Farmers, industry and agency stakeholders, administrators, students, and faculty gathered in Live Oak, FL  at the UF/IFAS North Florida Research And Education Center, on February 13 to attend the Annual Soil Health and Cover Crop Training Workshop. Despite the rainy weather, the event attracted 109 participants. The objective of this workshop is to demonstrate innovative practices that support soil health principles, including minimize soil disturbance (reduce tillage), maximize the presence of living roots in the soil and keep the soil covered (plant cover crops), maximize biodiversity and integrate livestock to recycle nutrients (rotate with animals, apply manure-based amendments). Horticultural Sciences faculty member Danielle Treadwell has been a member of the planning committee for each event. This year’s event, led by Jay Capasso is the fifth and largest event hosted by the planning committee since 2019. To date, 304 total attendees have participated in this workshop series designed for the North Central Florida farm community.

(bottom left to right) Dr. Danielle Treadwell (HOS), doctoral student Sean Wang (PP) and undergraduate Plant Science student Noah Allen (HOS) talk about soil formation at NFREC-SV, Live Oak, February 13, 2025.  Photo Credit: UF/IFAS P. Dittmar

The one-day workshop began with a welcome by UF/IFAS NFREC Director, Dean Pringle, and featured a trolley tour with several field stops at ongoing projects. The first stop featured a soil pit presentation by farmer Kirk Brock (Brock Farms), so farmers could see the impact of management on soil physical, chemical and biological properties. The soil pit site was the location of a 2024 BMP-focused grain corn variety trial followed by two seasons of cover crops. After corn harvest, a summer cover crop mixture of sun hemp, sunflower, and buckwheat was seeded with a no-till drill. After frost terminated the summer cover crops, a winter cover crop of cereal rye was seeded with a no-till drill. Participants viewed living rye roots to a depth of three feet and the accumulation of organic matter in the upper soil horizons.

At the next stop, UF/IFAS soil scientist Jehangir Bhadha along with a team of graduate students and postdoctoral researcher presented several soil health benefits of cover cropping. In addition to discussing the four basic soil health principles (i.e., maximizing soil cover, biodiversity and continuous living roots, and minimizing soil disturbance), the team also demonstrated the importance of organic matter and soil pH as key indicators of soil quality across different soil types within the State.

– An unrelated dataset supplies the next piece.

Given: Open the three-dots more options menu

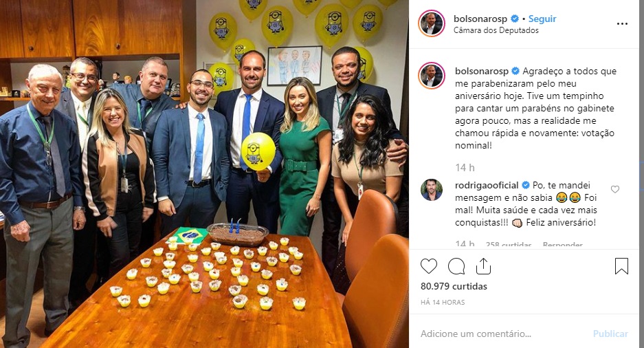Looking at the screenshot, I should tap(622, 24).
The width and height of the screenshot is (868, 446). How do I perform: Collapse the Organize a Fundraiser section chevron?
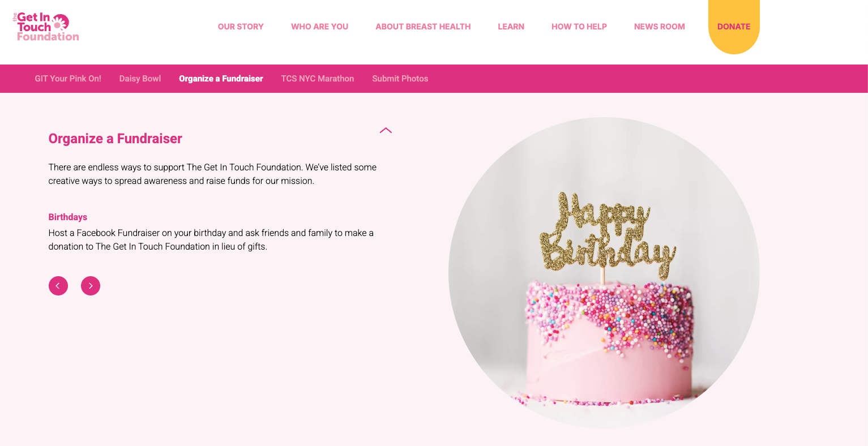(386, 130)
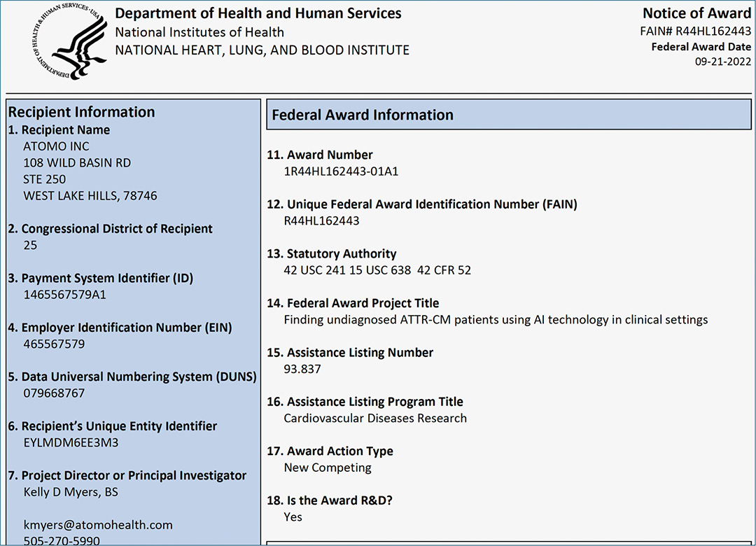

Horticultural Sciences faculty members D. Treadwell and P. Dittmar shared early results from a USDA-funded project led by Gabriel Maltais-Landry, Associate Professor, (Department of Soil, Water, and Ecosystem Sciences). They were joined by farmer Logan Petrey (Grimmway Farms). The team talked about the risks and benefits of traditional versus regenerative management strategies for growing grain corn, carrots, and fresh peanuts on both certified organic and conventionally managed land.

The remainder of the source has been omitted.